### Provided passage
===============

Dental hygienists play a vital role in helping to prevent tooth and gum problems and work as part of a dental team. This article will show how long it takes to become a dental hygienist and where you can train.
Diploma in dental hygiene
Sometimes, also known as oral health practitioners, dental hygienists work alongside dentists treating tooth and gum conditions. They carry out procedures, such as scaling and polishing teeth and applying topical fluoride and fissure sealants. They can be based in a hospital, where they also help patients who are having surgery or complicated orthodontic treatment.
Nineteen colleges offer the two-year (27 months) General Dental Council Diploma in Dental Hygiene to become a dental hygienist.
-Queens University of Belfast Schools for Dentistry -BSc Dental Hygiene and Therapy Birmingham Dental Hospital -School of Dental Hygiene University of Bristol/ Dental Hospital -Training and Education Centre for DCP’s Cardiff University -Unit of Health Sciences Dundee Dental Hospital -School of Health Sciences Edinburgh Dental Institute -School for Professionals Complementary to Dentistry Glasgow Dental Hospital and School -School of Dental Hygiene and Therapy Leeds Dental Institute -Liverpool University Dental Hospital -School of Dental Hygiene and Dental Therapy Eastman Dental Hospital (London) -King’s College Hospital (London) -Bart’s and London Centre for Dental Care Professionals -Unit of Oral Health Science Manchester University -Manchester Outreach –Salford -School of Dental Hygiene Newcastle Dental Hospital -BSc Dental Hygiene and Therapy University of Portsmouth -Programme in Hygiene and Therapy School of clinical Dentistry University of Sheffield Department of Health and Human Sciences University of Essex Subjects studied include anatomy and physiology, preventive dentistry, dental health education, dental pathology and the management and care of patients. Several dental schools offer courses combining dental hygiene and dental therapy.

===============

### Supplied records
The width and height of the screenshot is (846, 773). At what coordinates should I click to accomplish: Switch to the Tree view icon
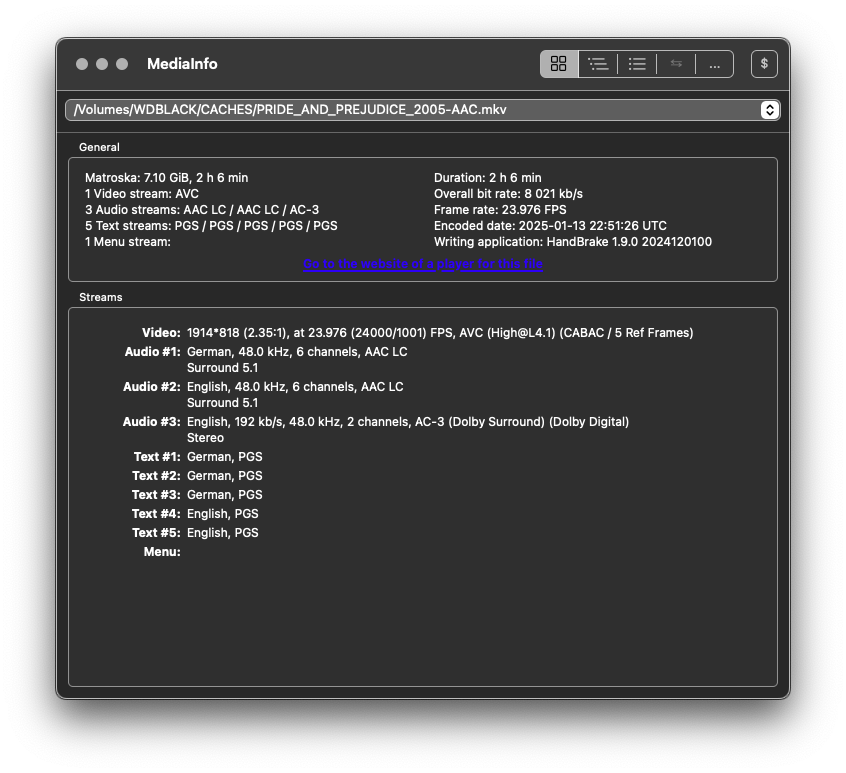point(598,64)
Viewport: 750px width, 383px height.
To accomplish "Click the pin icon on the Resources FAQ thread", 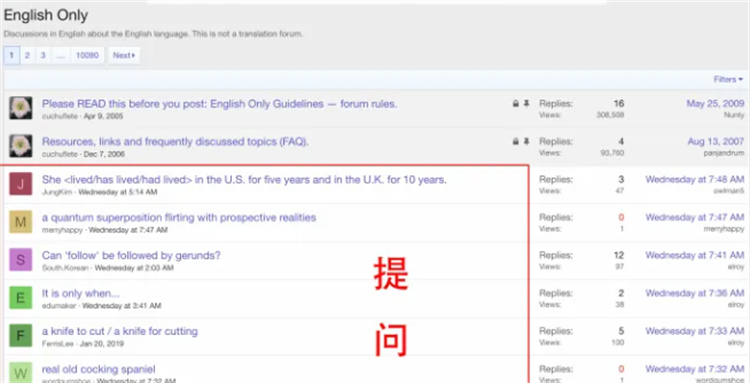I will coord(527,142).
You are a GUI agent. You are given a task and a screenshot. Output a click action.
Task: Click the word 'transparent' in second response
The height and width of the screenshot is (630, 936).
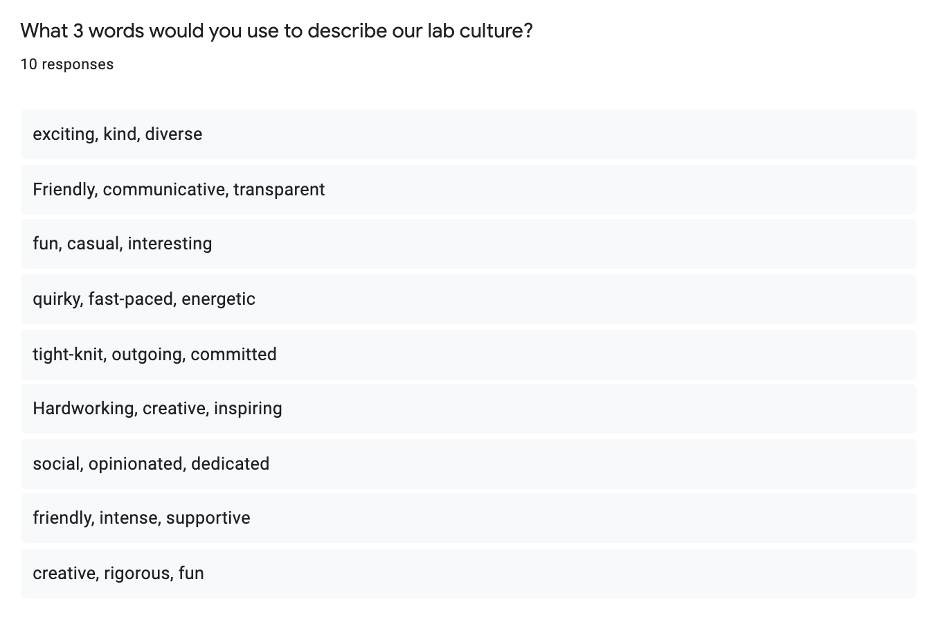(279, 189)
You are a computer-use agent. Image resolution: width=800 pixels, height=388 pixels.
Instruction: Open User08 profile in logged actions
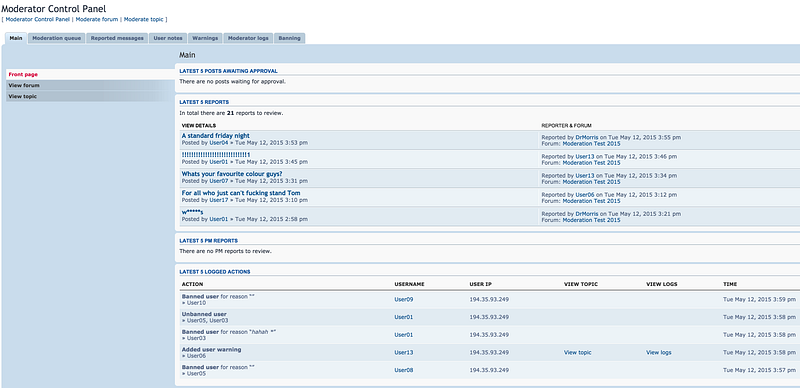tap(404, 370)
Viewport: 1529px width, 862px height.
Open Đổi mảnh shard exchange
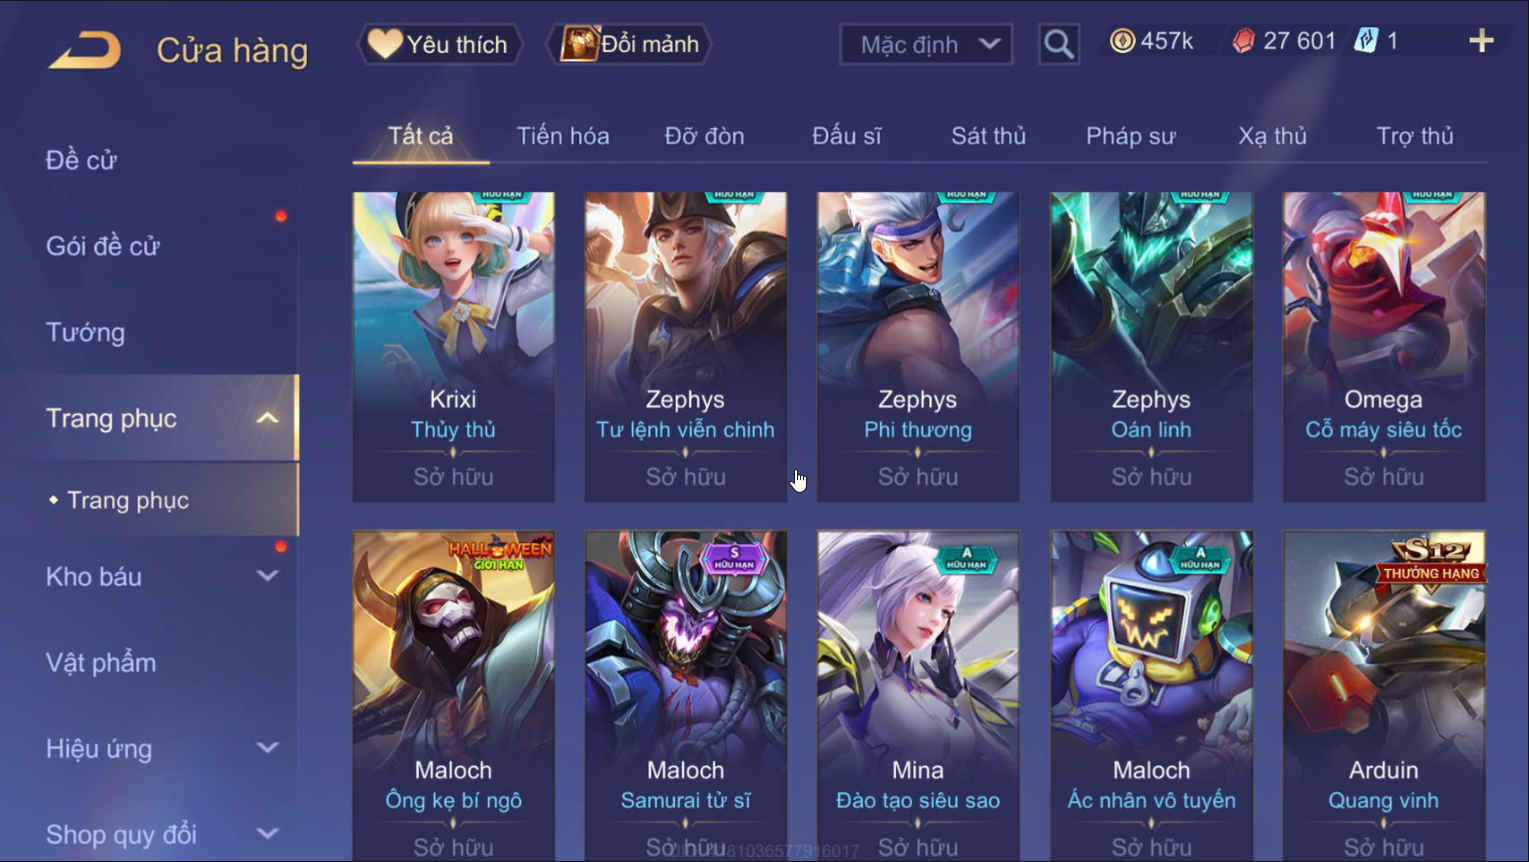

===============

Please reproduce the full dental hygienist passage above word for word, keeping every line and punctuation mark unchanged.

Dental hygienists play a vital role in helping to prevent tooth and gum problems and work as part of a dental team. This article will show how long it takes to become a dental hygienist and where you can train.
Diploma in dental hygiene
Sometimes, also known as oral health practitioners, dental hygienists work alongside dentists treating tooth and gum conditions. They carry out procedures, such as scaling and polishing teeth and applying topical fluoride and fissure sealants. They can be based in a hospital, where they also help patients who are having surgery or complicated orthodontic treatment.
Nineteen colleges offer the two-year (27 months) General Dental Council Diploma in Dental Hygiene to become a dental hygienist.
-Queens University of Belfast Schools for Dentistry -BSc Dental Hygiene and Therapy Birmingham Dental Hospital -School of Dental Hygiene University of Bristol/ Dental Hospital -Training and Education Centre for DCP’s Cardiff University -Unit of Health Sciences Dundee Dental Hospital -School of Health Sciences Edinburgh Dental Institute -School for Professionals Complementary to Dentistry Glasgow Dental Hospital and School -School of Dental Hygiene and Therapy Leeds Dental Institute -Liverpool University Dental Hospital -School of Dental Hygiene and Dental Therapy Eastman Dental Hospital (London) -King’s College Hospital (London) -Bart’s and London Centre for Dental Care Professionals -Unit of Oral Health Science Manchester University -Manchester Outreach –Salford -School of Dental Hygiene Newcastle Dental Hospital -BSc Dental Hygiene and Therapy University of Portsmouth -Programme in Hygiene and Therapy School of clinical Dentistry University of Sheffield Department of Health and Human Sciences University of Essex Subjects studied include anatomy and physiology, preventive dentistry, dental health education, dental pathology and the management and care of patients. Several dental schools offer courses combining dental hygiene and dental therapy.